== Stored data ==

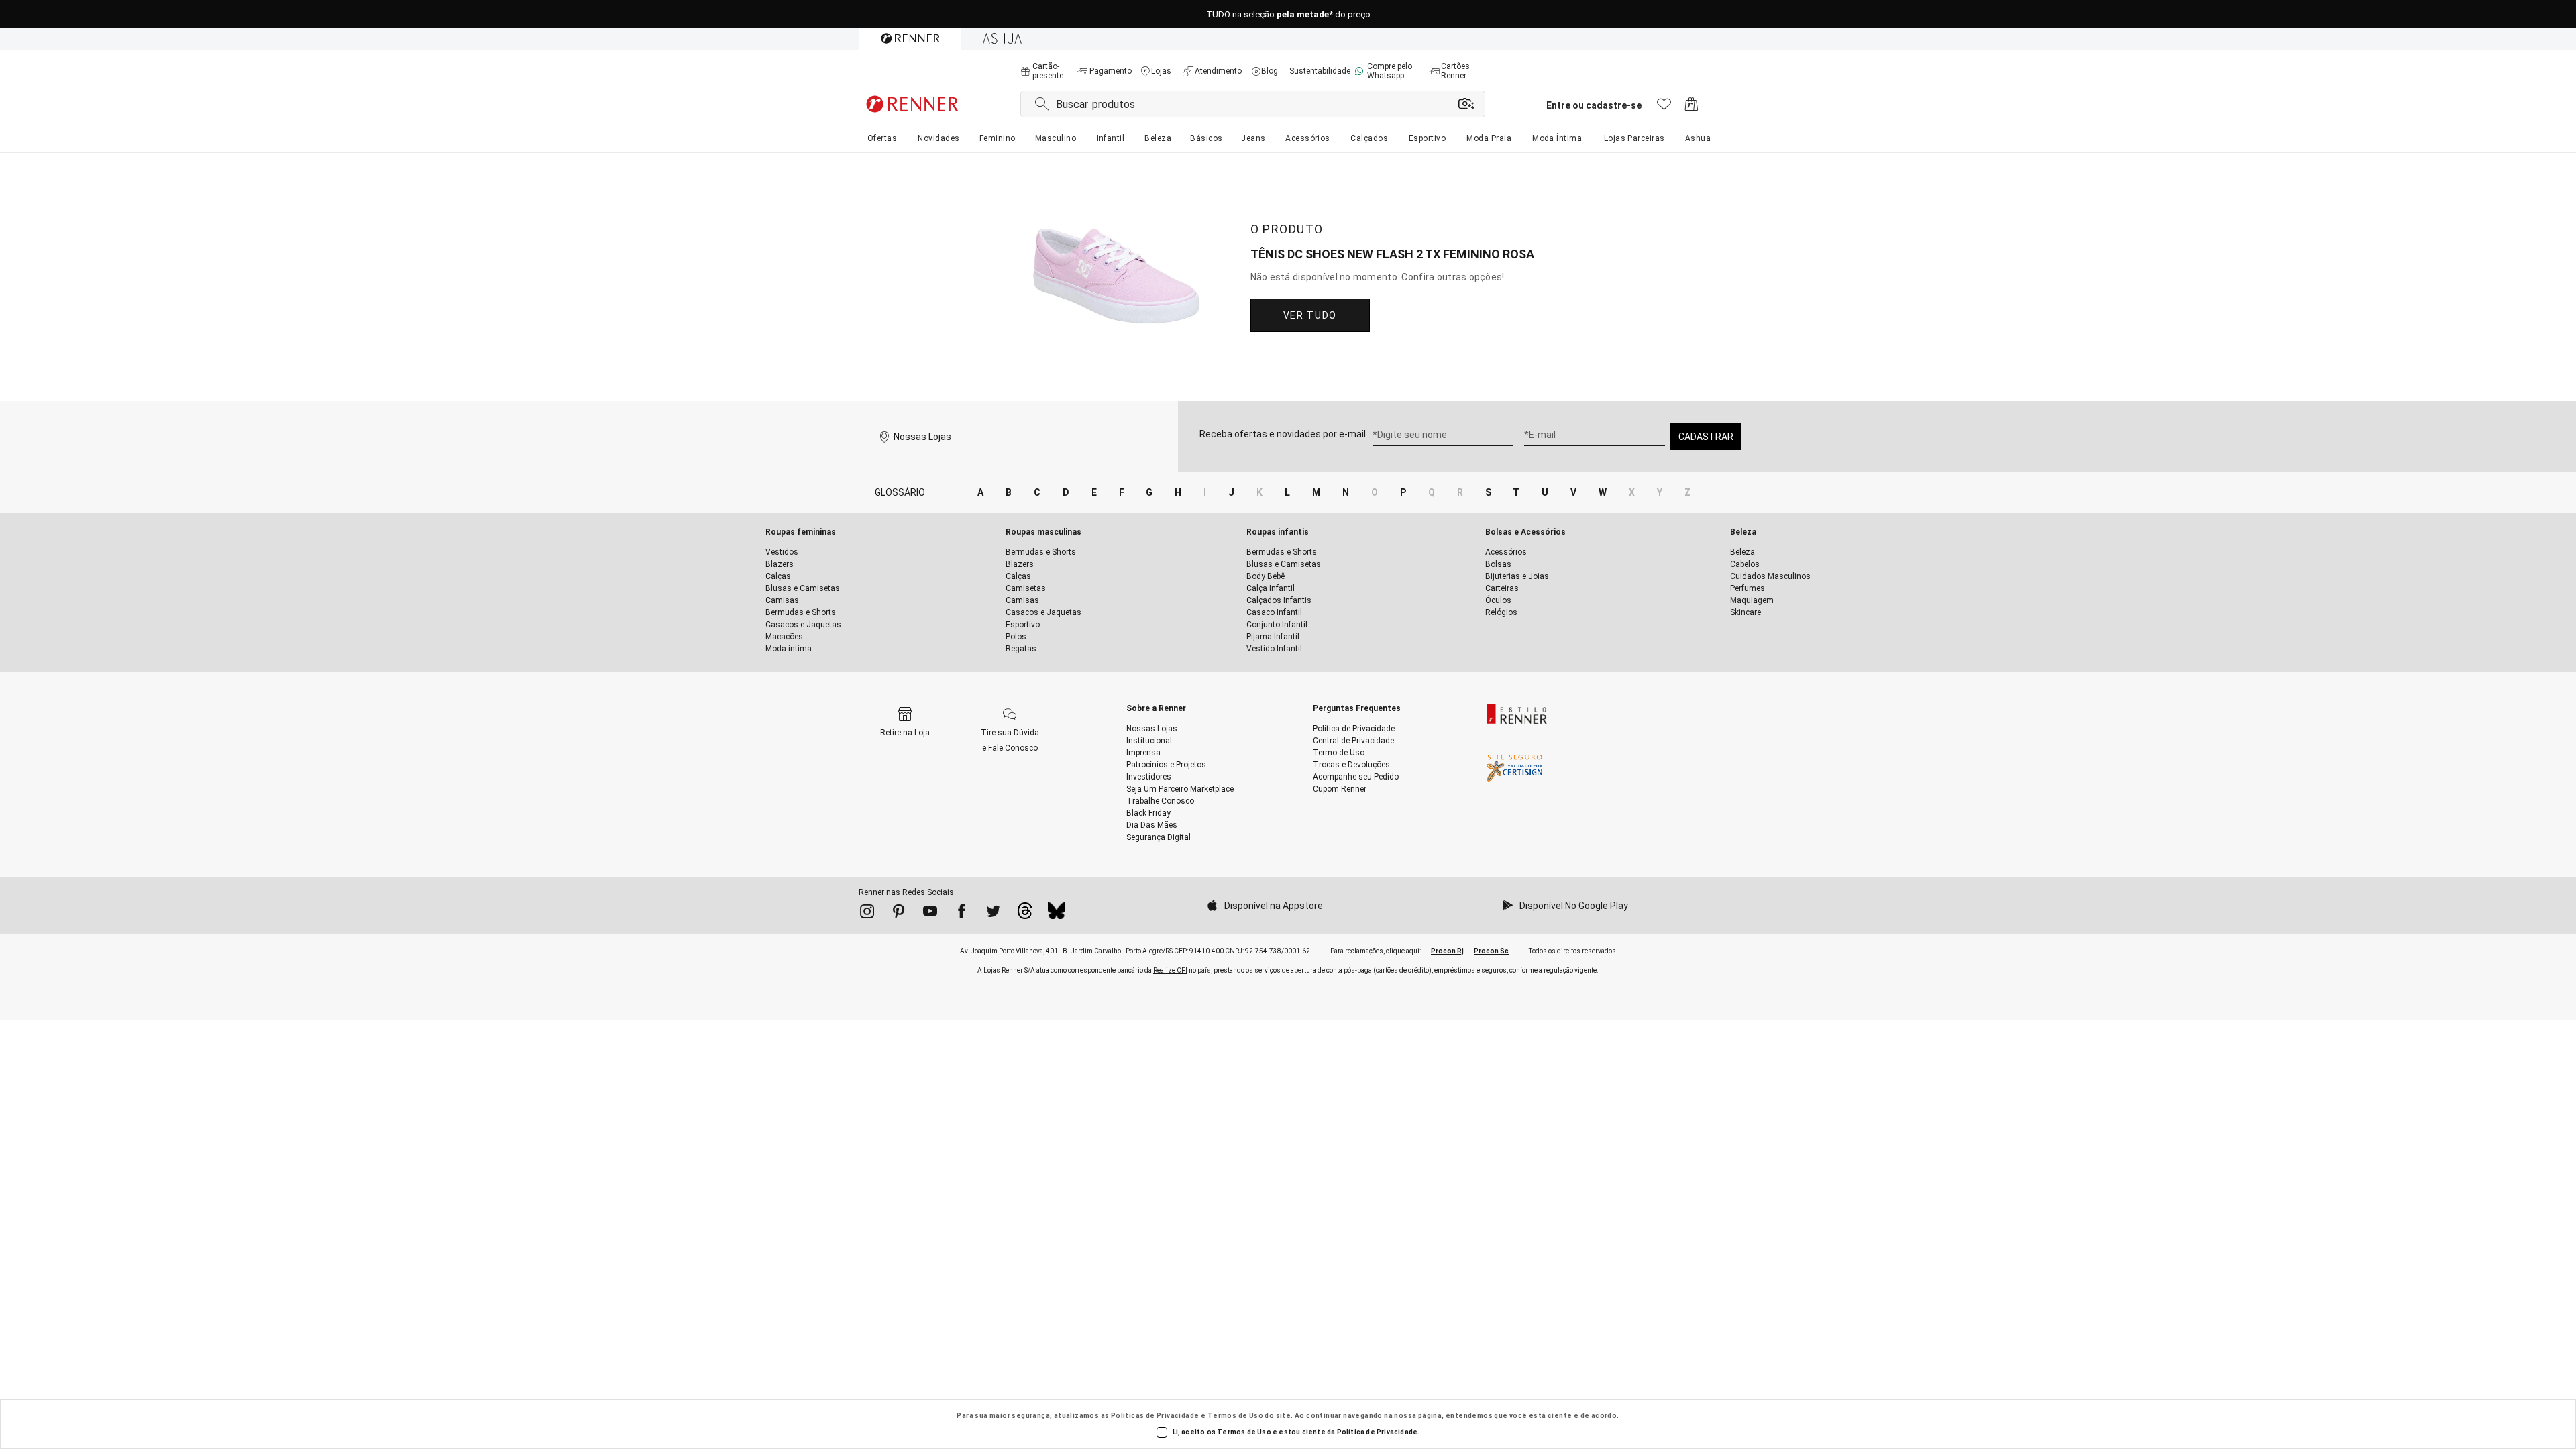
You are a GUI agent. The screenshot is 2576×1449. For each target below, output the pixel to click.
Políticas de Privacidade (1155, 1415)
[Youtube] (930, 914)
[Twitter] (993, 914)
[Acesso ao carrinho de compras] (1691, 107)
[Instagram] (867, 914)
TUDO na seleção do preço (1288, 14)
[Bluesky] (1056, 914)
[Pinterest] (898, 914)
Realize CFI (1170, 970)
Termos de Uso (1235, 1415)
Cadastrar (1705, 436)
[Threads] (1024, 914)
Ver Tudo (1310, 315)
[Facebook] (961, 914)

===

Task prompt => Before copying the data, remove the pictures. Then repeat the rest exactly.

Result for this exercise =>
You are a GUI agent. The screenshot is 2576×1449. For each target below, output the pixel to click.
Políticas de Privacidade (1155, 1415)
[Youtube] (930, 914)
[Twitter] (993, 914)
[Acesso ao carrinho de compras] (1691, 107)
[Instagram] (867, 914)
TUDO na seleção do preço (1288, 14)
[Bluesky] (1056, 914)
[Pinterest] (898, 914)
Realize CFI (1170, 970)
Termos de Uso (1235, 1415)
Cadastrar (1705, 436)
[Threads] (1024, 914)
Ver Tudo (1310, 315)
[Facebook] (961, 914)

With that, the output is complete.